P1: Ô, Tião, só pra... você falou dessa coisa, da experiência vivida e aí a gente estava conversando era sobre a capoeira, né? Queria te perguntar quais foram as experiências vividas, que você sentiu, né, que fez com que você fosse um mestre? Tipo: cinquenta anos é muita coisa, mas teve algumas experiências que você sentiu que foram esses passos da escada, pra você virar mestre?
R1: É... eu acho que não. Eu diria que tem um pouco ali do sobreviver, entendeu? Sobreviver. Eu acho que aí tem muita coisa a ver ali com o tempo, só com o tempo. Sobreviver, a perseverança, sabe? Eu acho que é isso, a perseverança. E muita das vezes as pessoas me perguntam: "O que você precisa pra ser mestre?". Aí eu falo: "É, você precisa ter discípulos, pra você ser mestre e você ter discípulos, isso é perseverança, né? É tempo, amadurecimento, né? Você tem que ter discípulos, senão ninguém, quem que vai falar pra você que você é mestre? São os seus discípulos. Você não se candidata: ‘Ah, agora eu sou mestre, não sei o quê’. Os seus discípulos te reconhecem como mestre, tuas atitudes, né? As atitudes”. Pelo menos eu vejo dessa forma, as suas atitudes que vão dizer que você é mestre, né? Seus discípulos, suas discípulas ali, essa turma que vai dizer pra você: "Pô, está aí, isso mesmo, aí sim, gostei”. Aí: “Ô mestre, muito obrigado, isso é realmente coisa de mestre".

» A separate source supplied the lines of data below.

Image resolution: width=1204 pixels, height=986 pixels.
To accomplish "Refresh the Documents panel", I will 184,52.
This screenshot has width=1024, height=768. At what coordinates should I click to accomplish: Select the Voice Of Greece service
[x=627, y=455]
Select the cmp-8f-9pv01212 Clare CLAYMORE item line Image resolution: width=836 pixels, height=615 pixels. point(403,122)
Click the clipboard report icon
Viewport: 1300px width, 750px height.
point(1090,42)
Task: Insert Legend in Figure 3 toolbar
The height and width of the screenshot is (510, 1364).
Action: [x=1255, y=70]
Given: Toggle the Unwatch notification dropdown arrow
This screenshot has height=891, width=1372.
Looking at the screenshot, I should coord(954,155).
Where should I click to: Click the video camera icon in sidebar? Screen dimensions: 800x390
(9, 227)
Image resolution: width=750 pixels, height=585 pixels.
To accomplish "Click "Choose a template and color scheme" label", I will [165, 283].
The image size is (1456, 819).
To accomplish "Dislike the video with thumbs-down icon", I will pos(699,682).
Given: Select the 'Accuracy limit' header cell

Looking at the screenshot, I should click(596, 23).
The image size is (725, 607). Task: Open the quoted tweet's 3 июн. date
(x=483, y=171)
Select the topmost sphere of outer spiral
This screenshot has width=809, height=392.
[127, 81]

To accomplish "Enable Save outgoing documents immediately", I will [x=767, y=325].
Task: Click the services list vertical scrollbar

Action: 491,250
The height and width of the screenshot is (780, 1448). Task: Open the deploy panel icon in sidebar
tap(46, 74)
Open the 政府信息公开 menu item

P1: Então, eu estou perguntando se teve algumas atitudes que você poderia, por exemplo, destacar.
R1: Eu acho que isso é uma somatória. Eu não sei se eu colocaria uma em si: isso aqui me fez. Não. São minhas virtudes, minha perseverança, vinte e cinco anos num grupo, ter criado um grupo, né, ser reconhecido por onde eu ando, né? A pessoa: "Ah, não sei o que, você conhece?" "Conheço". Ah, né? Visitar as pessoas, deixar mensagem boa por onde você anda. Né? As escolas que você vai visitar, né? Porque a parada é um pouco ficha limpa.
P1: E aí eu ia te perguntar, mestre, qual que é o grande aprendizado que você sentiu que a capoeira te deu na vida? Os, né?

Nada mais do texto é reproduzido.